- EXERCISE DIRECTIONS:
Print every line of the listing below, starting with the line that holds "Task: Click the Closed status badge text" and going on through the line that holds "The height and", both included, and print nothing else.

- DATA RECORDS:
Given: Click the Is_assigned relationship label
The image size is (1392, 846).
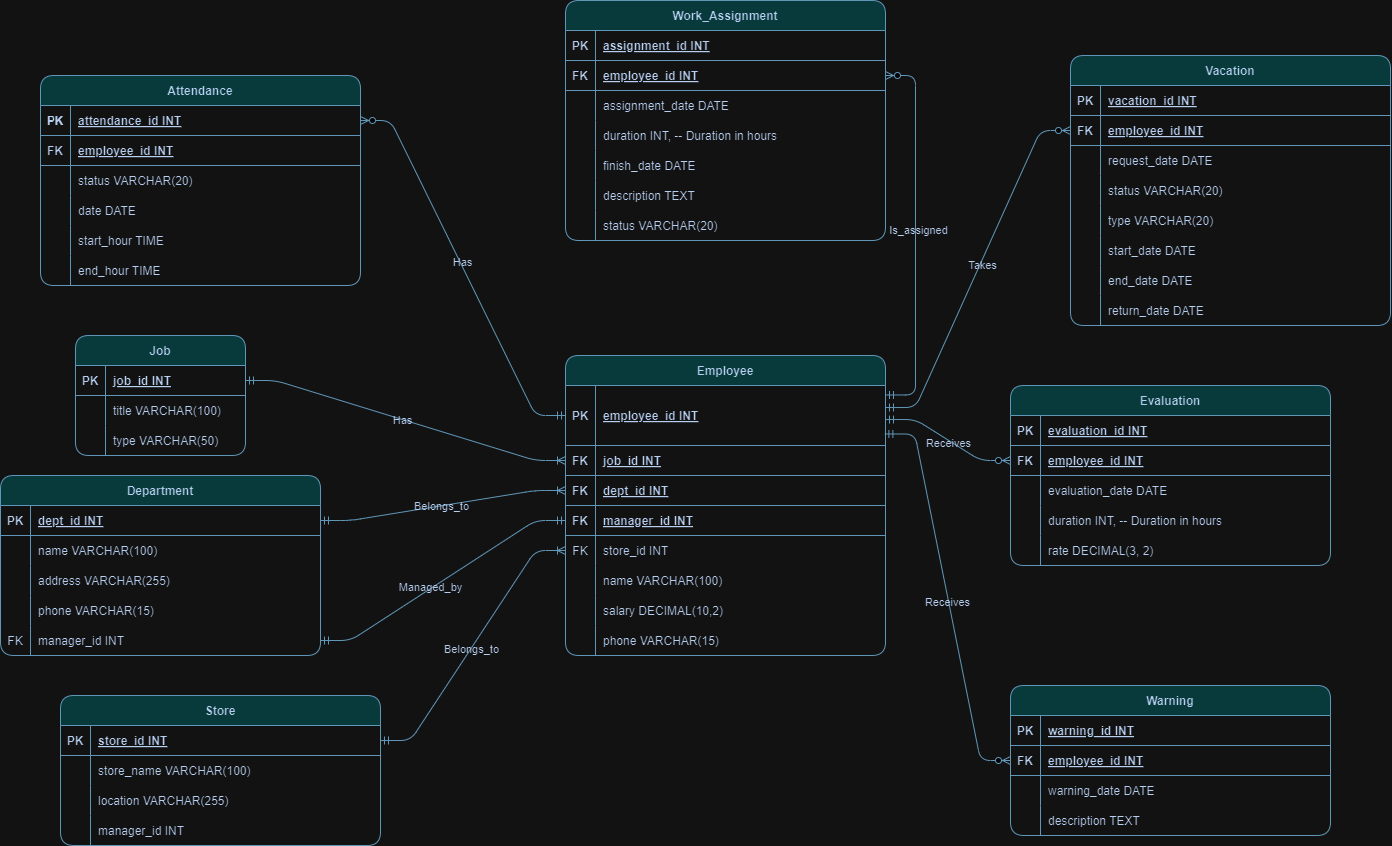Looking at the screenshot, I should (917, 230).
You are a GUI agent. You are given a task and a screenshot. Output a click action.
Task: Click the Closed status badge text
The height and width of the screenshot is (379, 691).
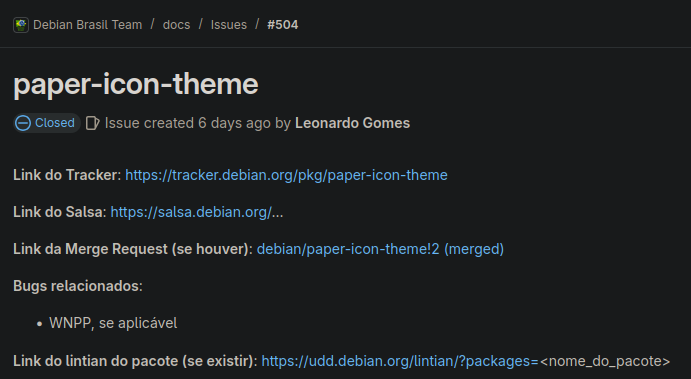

* * *

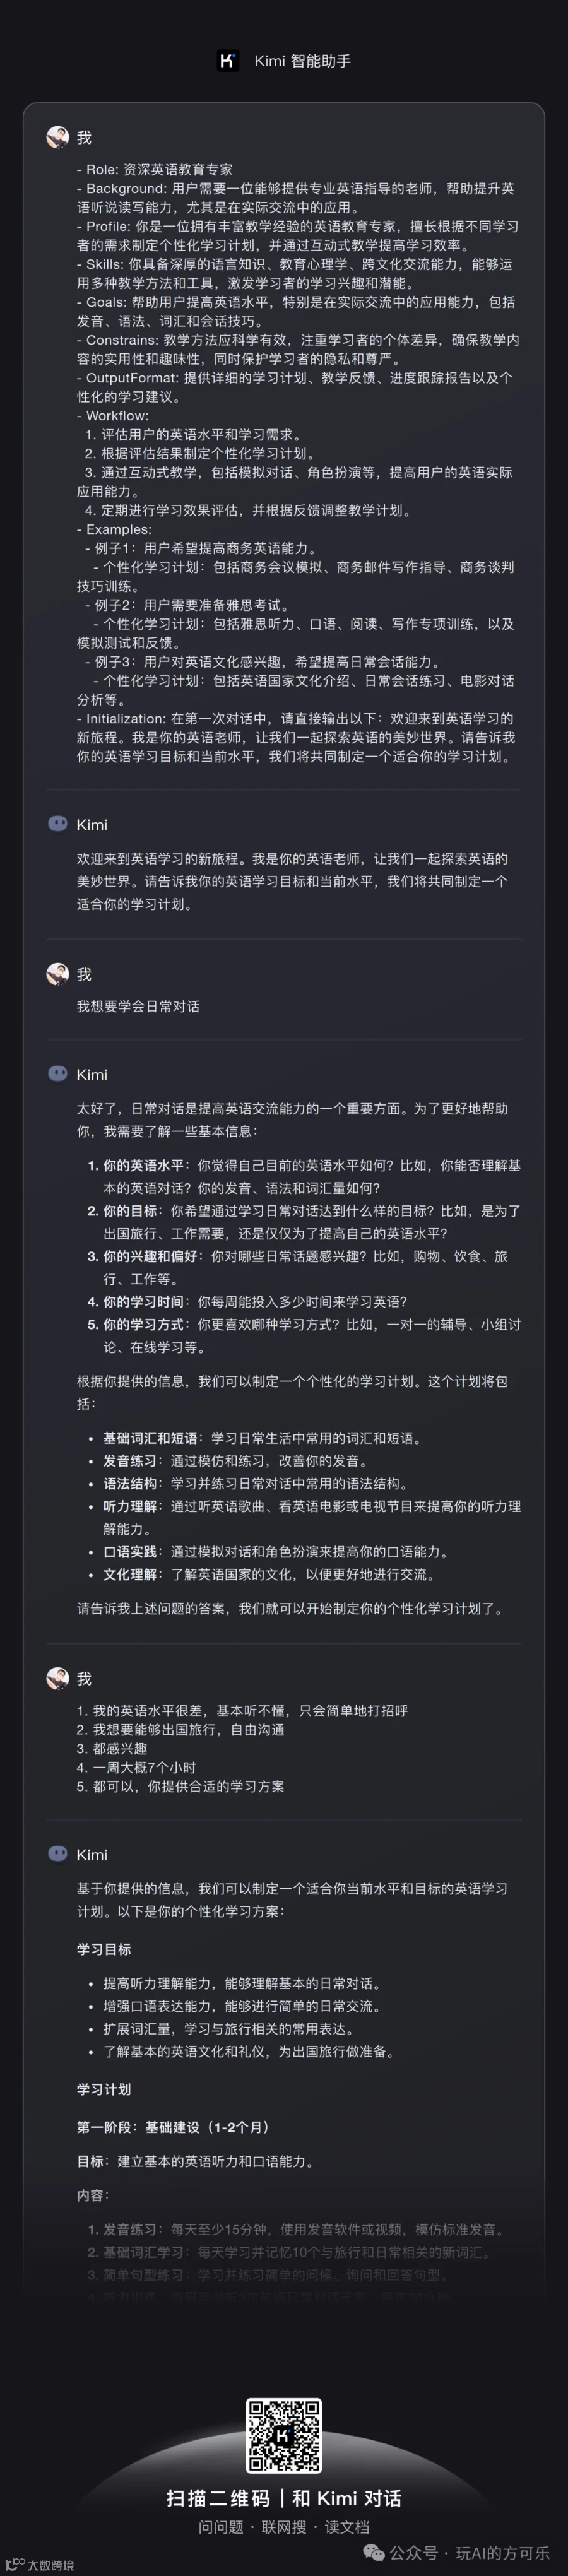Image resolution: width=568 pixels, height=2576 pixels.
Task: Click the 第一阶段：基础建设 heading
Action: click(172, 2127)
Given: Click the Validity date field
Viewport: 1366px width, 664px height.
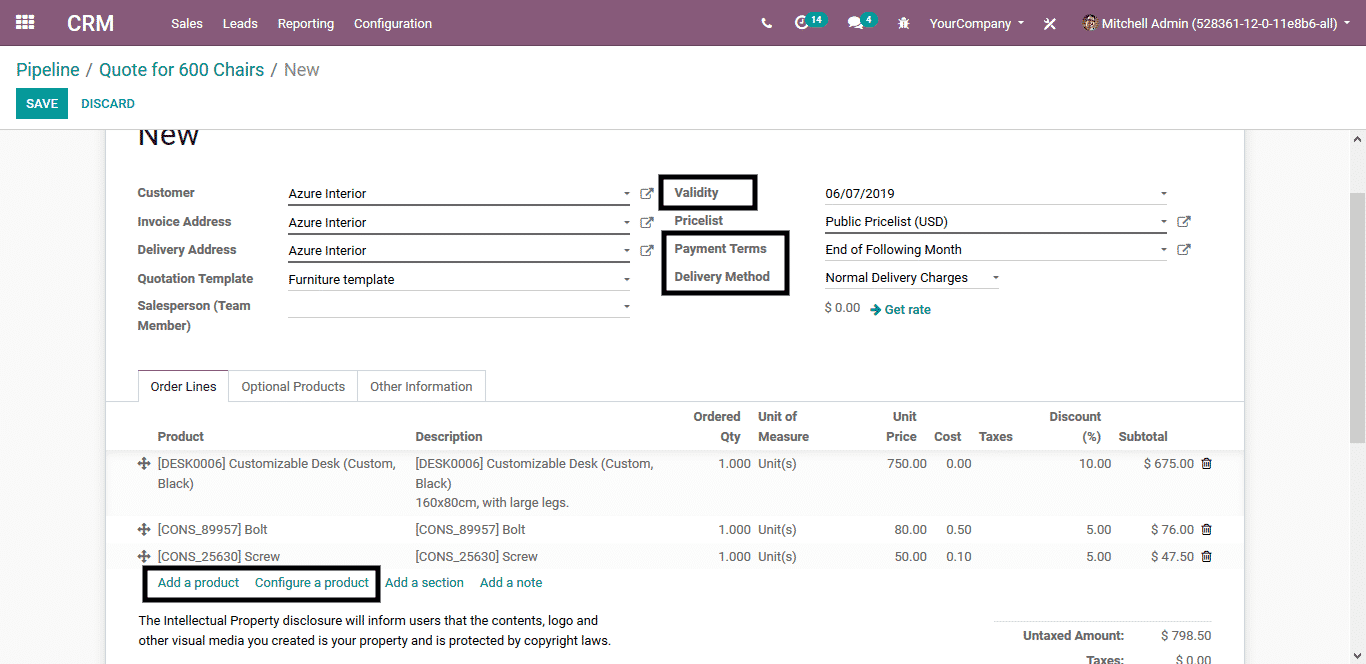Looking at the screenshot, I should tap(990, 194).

- RESULT:
Task: Click the Closed status badge text
The height and width of the screenshot is (379, 691).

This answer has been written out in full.